Cristina Vergano (born 1960) is an Italian-born fine artist and designer living in New York City. Her classical, academic painting style offsets the highly imaginative content of her work. A playful, surreal vein runs through the artist's work, along with a subtle feminist concern and a wink to Pop art. Vergano's paintings have varied subject matter and can be populated with human-animal hybrid creatures, flying saucers, word games, and amused references to images by historical artists.

== Life ==
Born in Milan in 1960, Vergano painted and drew since early childhood, her father and grandfather were both fine artists. Cristina Vergano studied at the International School of Milan, Liceo Cassini in Sanremo, and Universita' di Genova.

Frequent and extensive visits to art museums and European travels created in the artist a lasting influence of classical balance and solid technique, while classical studies gave her work a conceptual basis. After obtaining a degree in Italian Letters and Art History, at the Università di Genova, the artist permanently moved to the United States in 1984.

Having lived in Florida and Georgia, Vergano moved to New York City in 1994. While continuing her professional career as a fine artist, represented by the Woodward Gallery, Vergano expanded her work to industrial design, creating a successful line of products for New York's Museum of Modern Art and the Liberty Science Center. In 2015, Vergano joined the Tourne' Gallery, which now represents her.

Cristina Vergano's work has been exhibited in numerous New York solo exhibitions, as well as at the Chicago Athenaeum, The Parrish Art Museum, De Cordova museum, The Laguna Art Museum, The Islip Art Museum, The University of Ohio, and The Anthropology Museum of the People of New York.

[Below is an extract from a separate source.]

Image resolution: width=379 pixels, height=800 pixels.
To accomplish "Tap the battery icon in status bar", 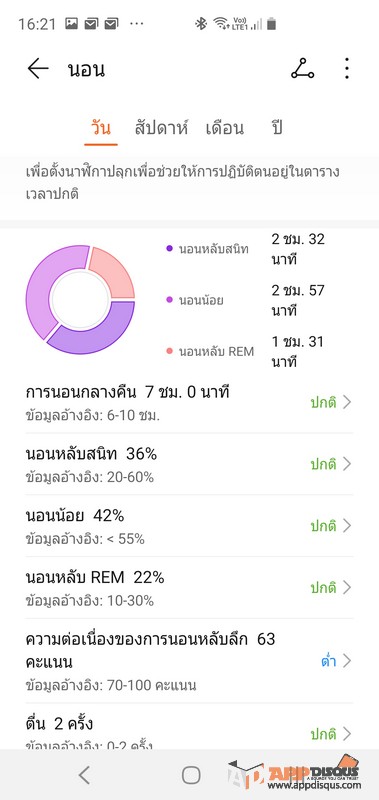I will (271, 23).
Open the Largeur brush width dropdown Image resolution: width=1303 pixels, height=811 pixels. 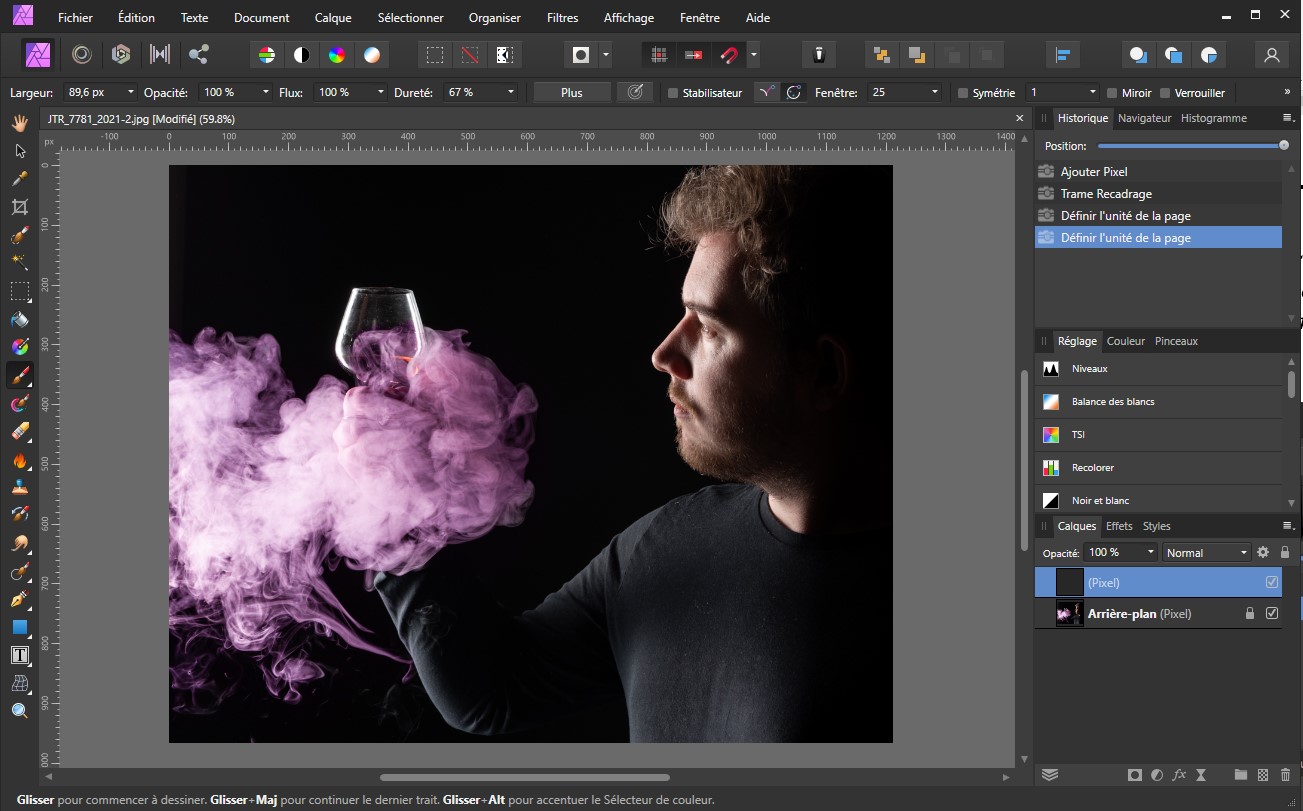click(131, 92)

Her work has been featured in the New York Times, Art in America, Art News, Blouin ArtInfo, Juxtapoz Magazine, Elle Decor, Art and Auction, Art & Antiques, American Arts Quarterly, Esquire Japan, and many other publications. Her work appeared on the cover of George Singleton's book "The Half Mammals of Dixie", and appeared in Nora Robert's Novel "Black Rose".

Vergano lives and works in New York City and rural Pennsylvania. She is represented by the Tourné Gallery in New York City.